TASK DETAILS:
Please print nothing but the lines from the one with "Instruction: Click the browser home icon" to the last line of the records below, and omit pictures.

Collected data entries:
--- START ---
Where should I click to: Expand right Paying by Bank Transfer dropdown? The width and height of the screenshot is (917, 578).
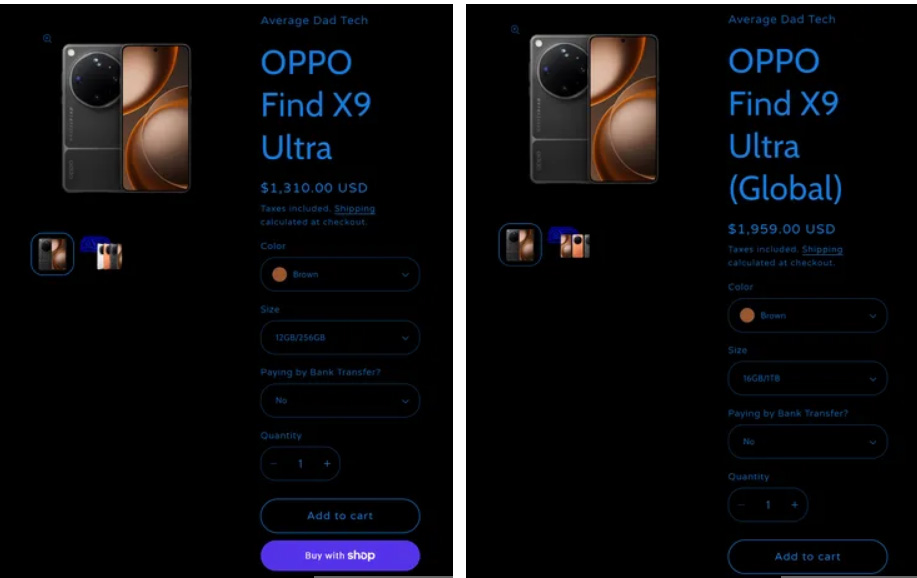(x=807, y=442)
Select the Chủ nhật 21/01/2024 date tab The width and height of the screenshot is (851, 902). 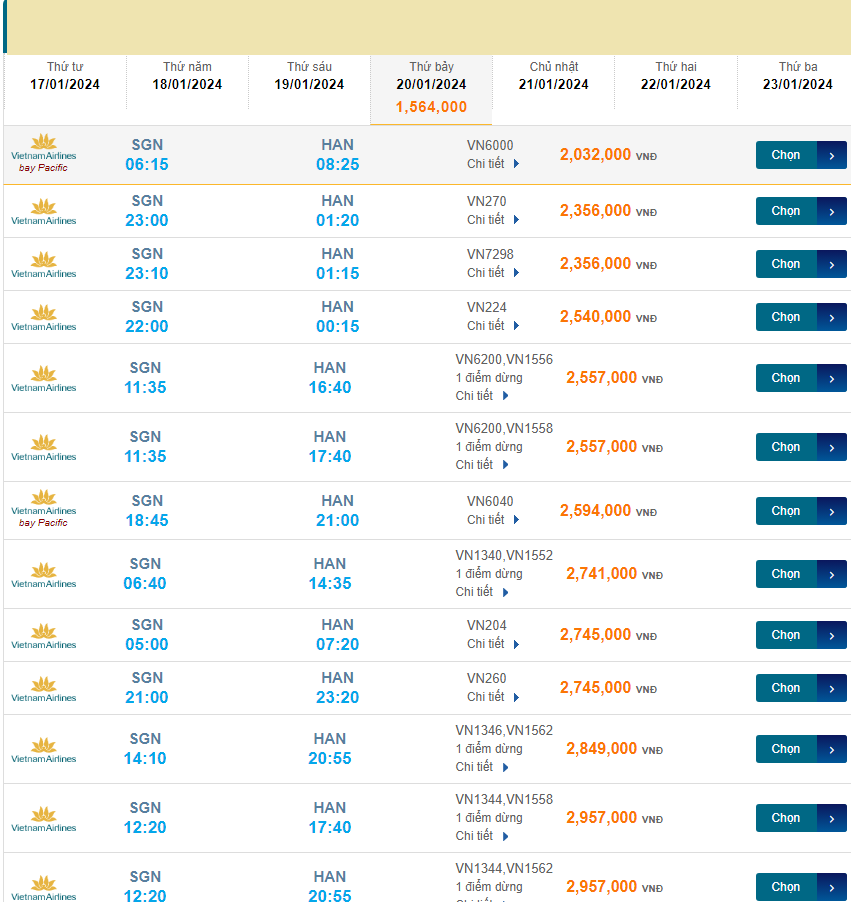coord(553,76)
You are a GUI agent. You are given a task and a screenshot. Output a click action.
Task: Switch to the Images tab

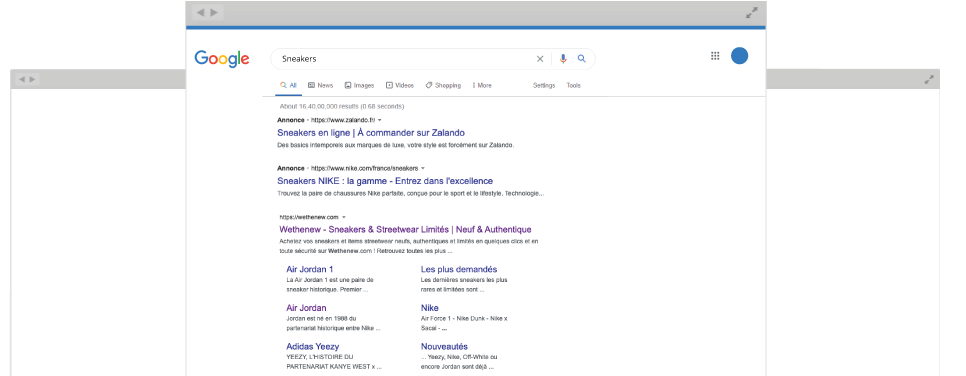click(359, 86)
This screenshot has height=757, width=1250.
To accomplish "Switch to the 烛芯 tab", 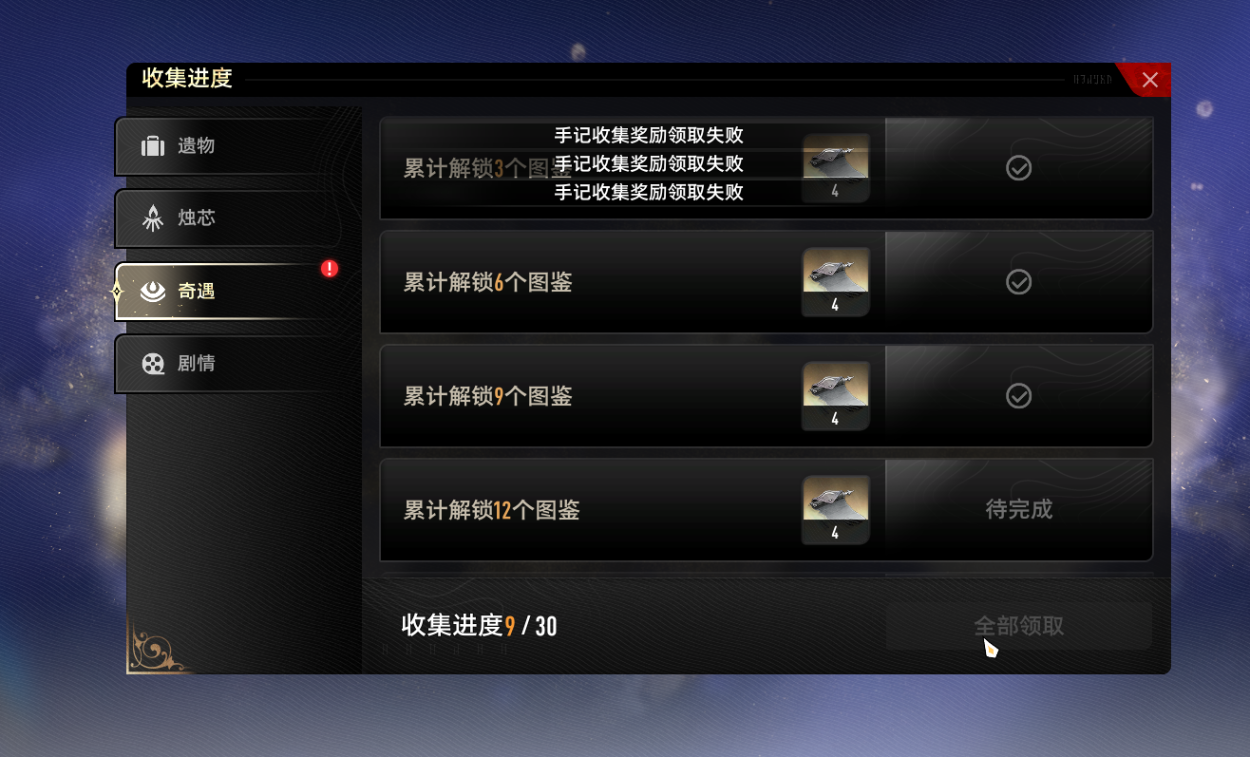I will (x=237, y=218).
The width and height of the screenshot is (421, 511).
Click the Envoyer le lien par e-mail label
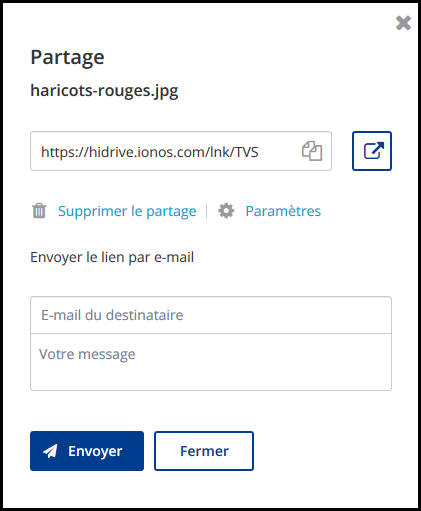pyautogui.click(x=112, y=258)
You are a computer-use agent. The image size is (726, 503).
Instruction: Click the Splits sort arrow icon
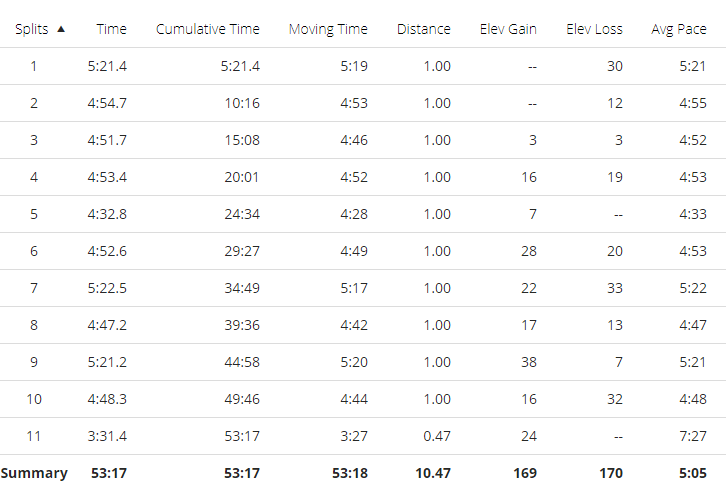pos(61,29)
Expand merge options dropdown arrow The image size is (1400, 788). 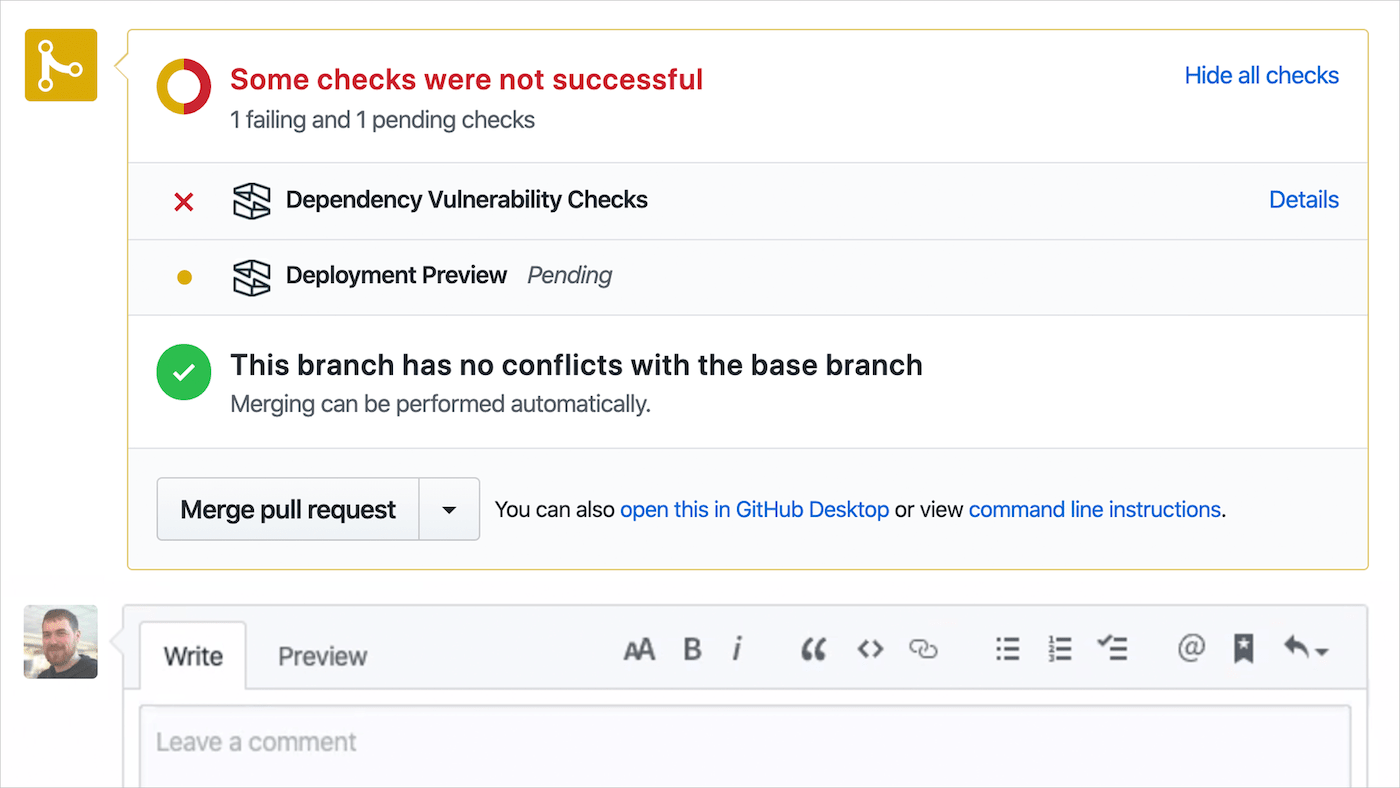(449, 510)
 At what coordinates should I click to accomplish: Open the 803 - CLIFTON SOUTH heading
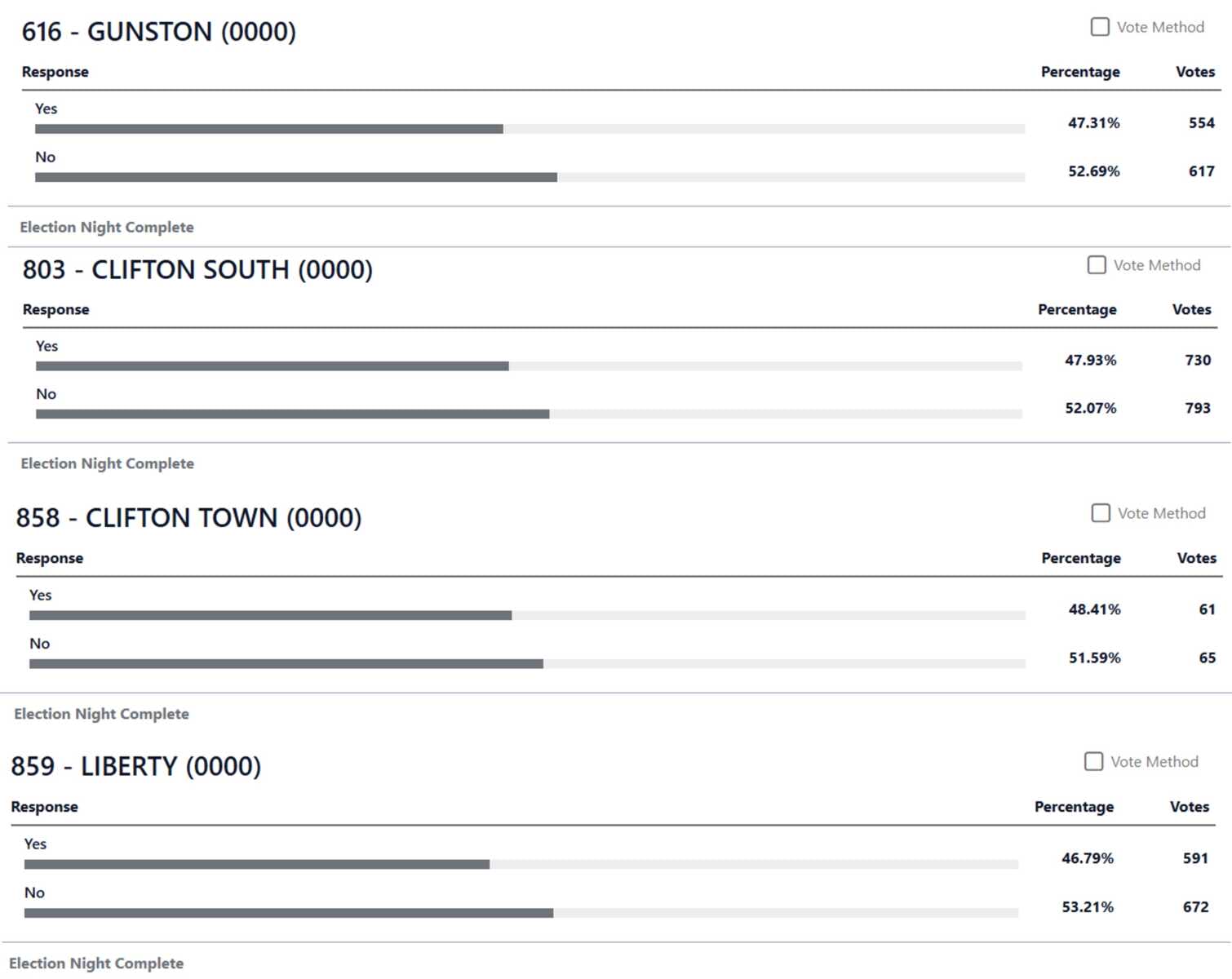(x=197, y=270)
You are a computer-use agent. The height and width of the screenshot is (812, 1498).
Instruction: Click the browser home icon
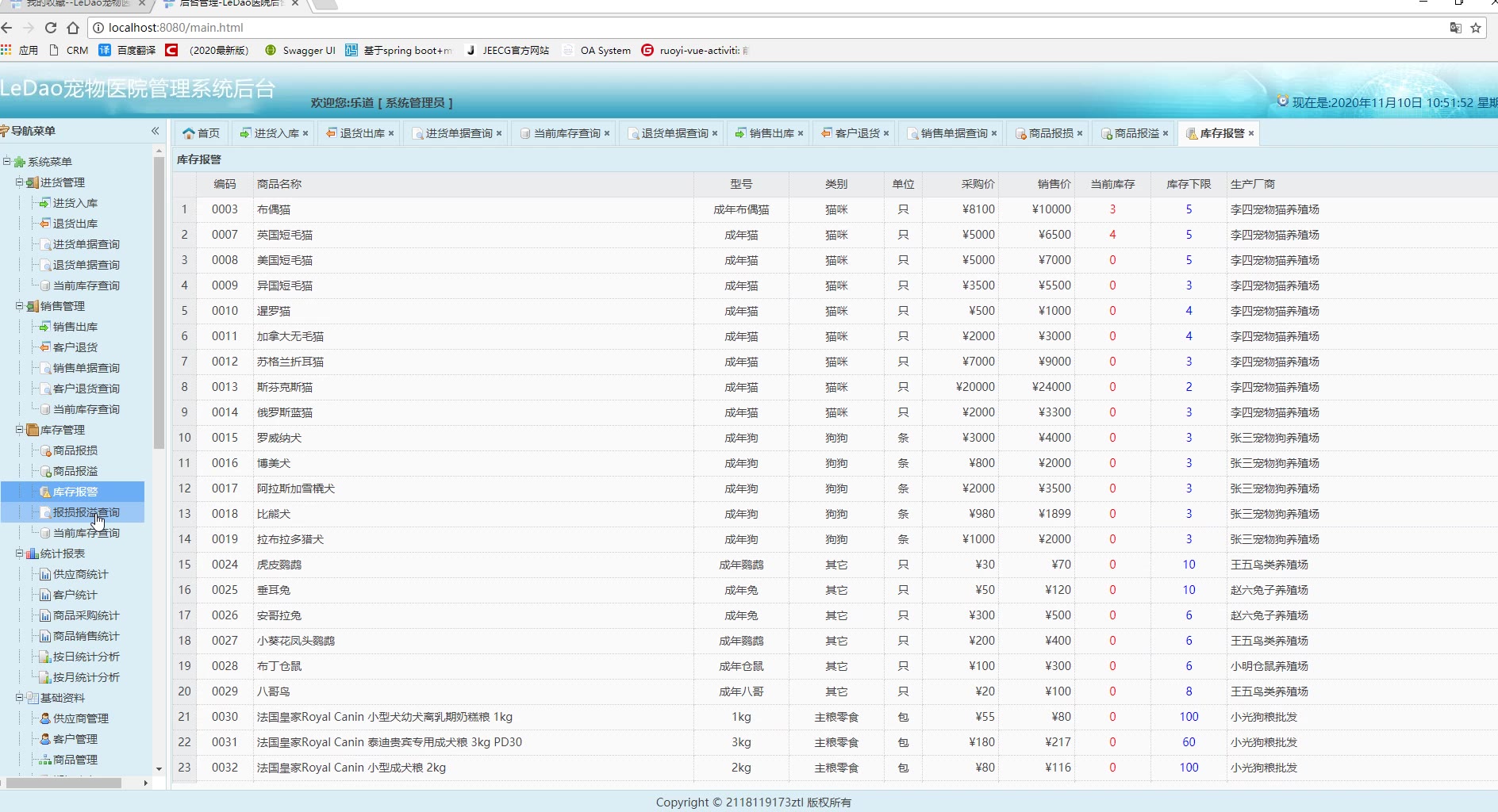point(73,28)
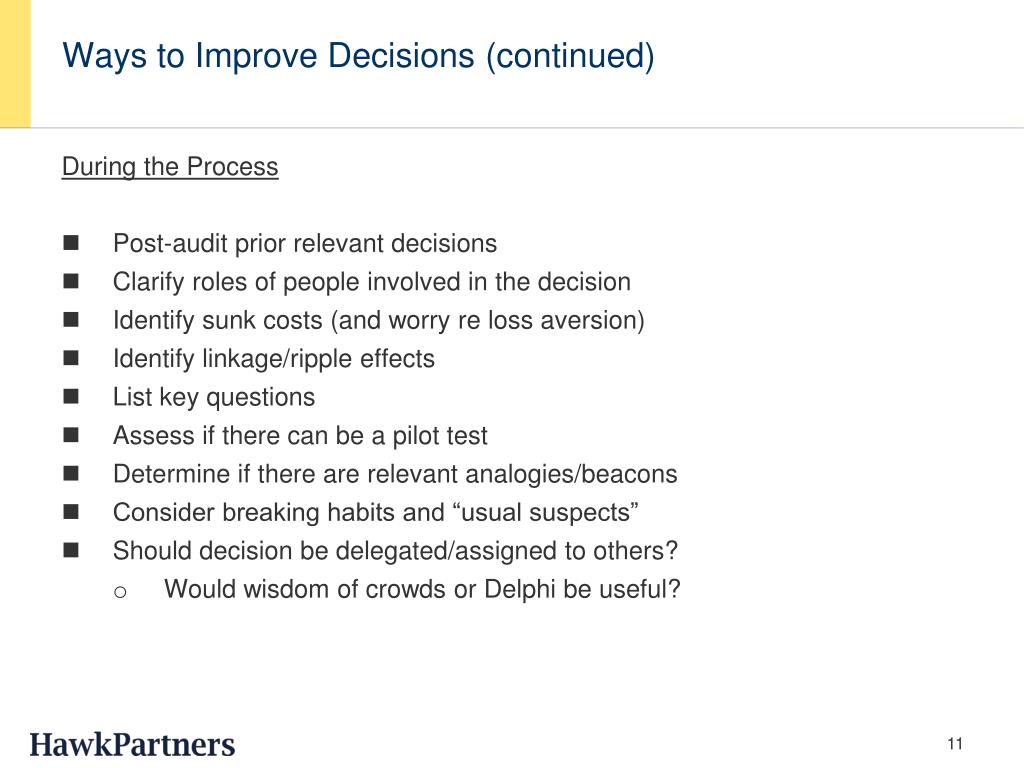This screenshot has width=1024, height=768.
Task: Click the text 'Identify sunk costs (and worry re loss aversion)'
Action: coord(379,321)
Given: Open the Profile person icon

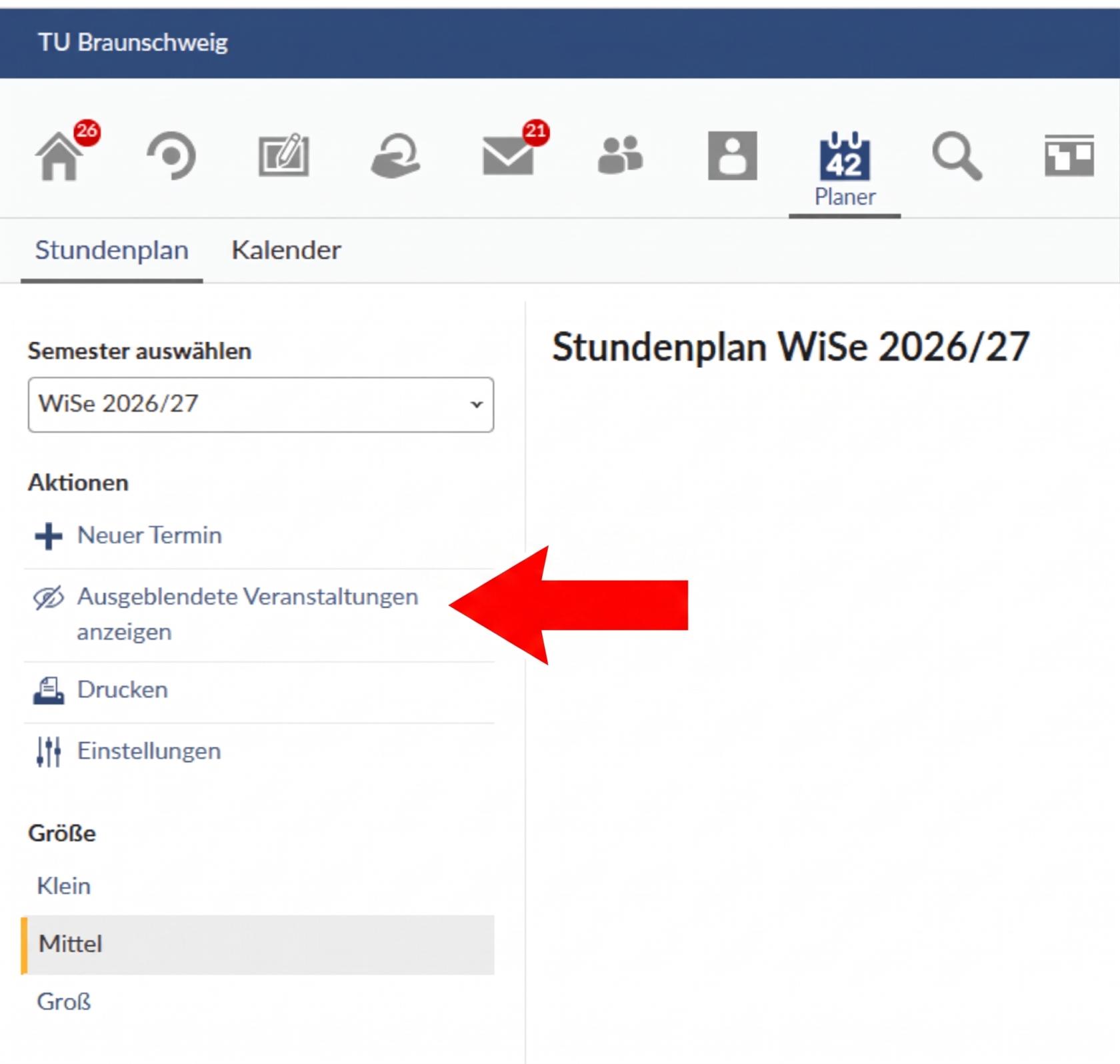Looking at the screenshot, I should coord(732,156).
--- END ---
OUTPUT:
Instruction: Click the browser home icon
point(73,28)
This screenshot has width=1024, height=768.
Task: Click the text 'Identify sunk costs (and worry re loss aversion)'
Action: coord(379,321)
Given: Open the Profile person icon

Looking at the screenshot, I should coord(732,156).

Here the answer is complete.